Just a day after the launch of Chrome 32 into the stable release channel, Google today launched the first beta of Chrome 33 for desktop and Android.

This release mostly features updates that will be interesting to developers, including support for Custom Elements, which allows developers to define their own HTML elements. It’s a part of the Web Components specs the Chrome team has long been very interested in.

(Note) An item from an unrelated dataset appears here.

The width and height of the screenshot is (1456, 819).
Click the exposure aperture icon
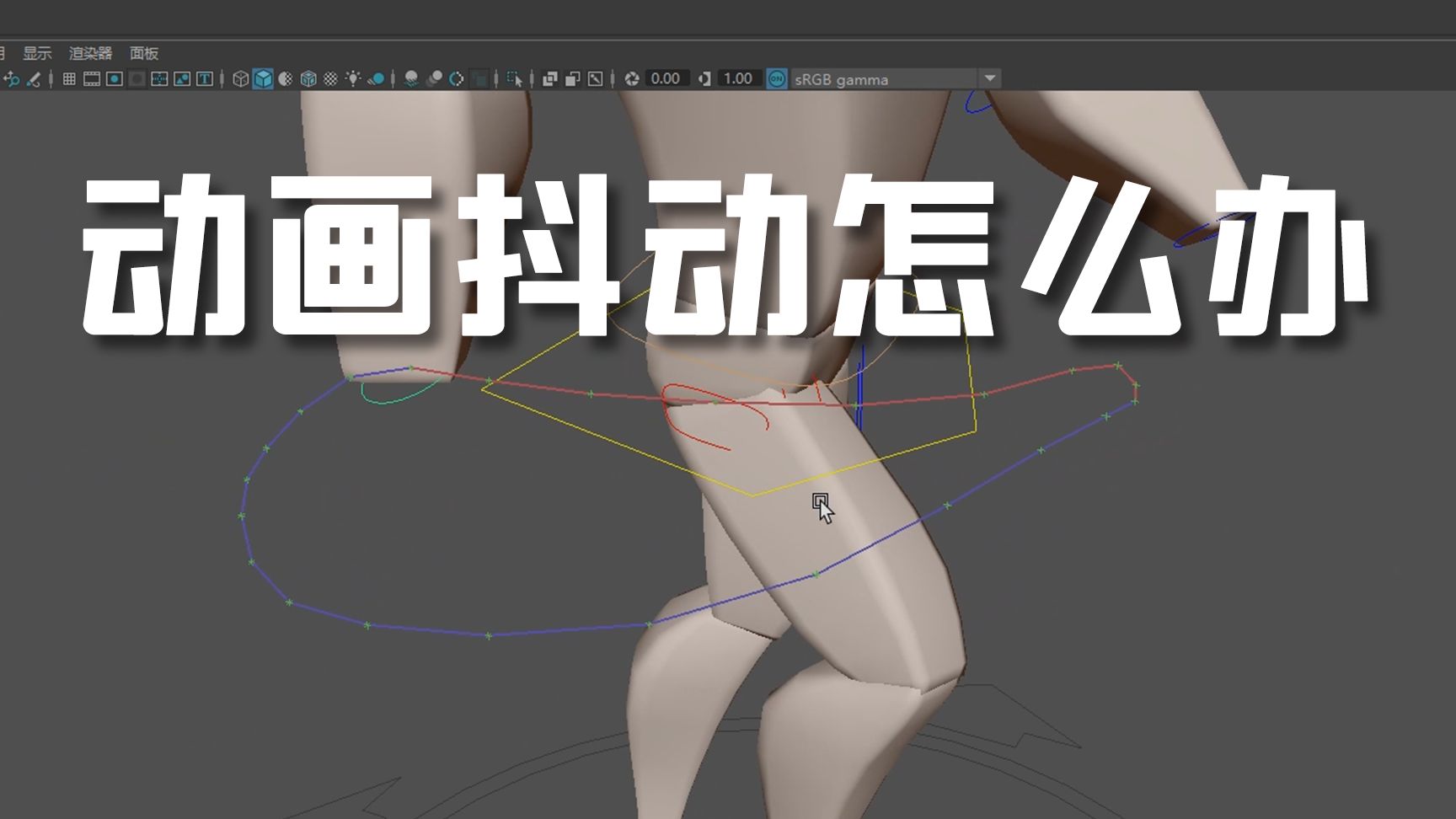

Using Custom Elements, developers can define new HTML elements, extend existing elements and bundle together custom functionality into a single tag. As Google notes, this technology allows developers to “architect their apps in much cleaner ways. Here is a demo app that shows web components in action. It’s also worth noting that Mozilla will also support Web Components.

codesample

The other main new feature in this update is support for the Web Speech API, which allows developers to add speech recognition and synthesis to their sites. Google added recognition to the Chrome last year and today it adds built-in speech synthesis, too. Using this API, developers can get a list of supported voices from a given machine and then use the synthesis engine to have a web app speak to its users. Besides Chrome 33, Safari on iOS 7 also offers partial support for this feature.

speech_synthesis_chrome

Here is a brief rundown of other changes:

  • The requestAutocomplete API for easy web payments is now available on Mac.
  • The Page Visibility API has been unprefixed.
  • WebFont downloading has been optimized so that fonts (at the median) are available before Blink layout is done, meaning that the net latency impact of using a webfont is usually zero.
  • The Blink CSS Animations and Transitions implementations are now powered by the newWeb Animations model. This change should not affect developers or sites; let us know if it does.
  • Chrome now supports the latest version of the Web Notification API. We’ll be deprecating support for the legacy API down the road, so please update your websites if they’re using it.